• Exercise instructions: Write out every record again, exactly.

Saved entries
━━━

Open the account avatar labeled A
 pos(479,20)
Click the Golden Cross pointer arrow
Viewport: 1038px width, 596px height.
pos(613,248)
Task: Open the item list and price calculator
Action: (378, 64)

━━━

• Written answer:
Open the account avatar labeled A
 pos(479,20)
Click the Golden Cross pointer arrow
Viewport: 1038px width, 596px height.
pos(613,248)
Task: Open the item list and price calculator
Action: (378, 64)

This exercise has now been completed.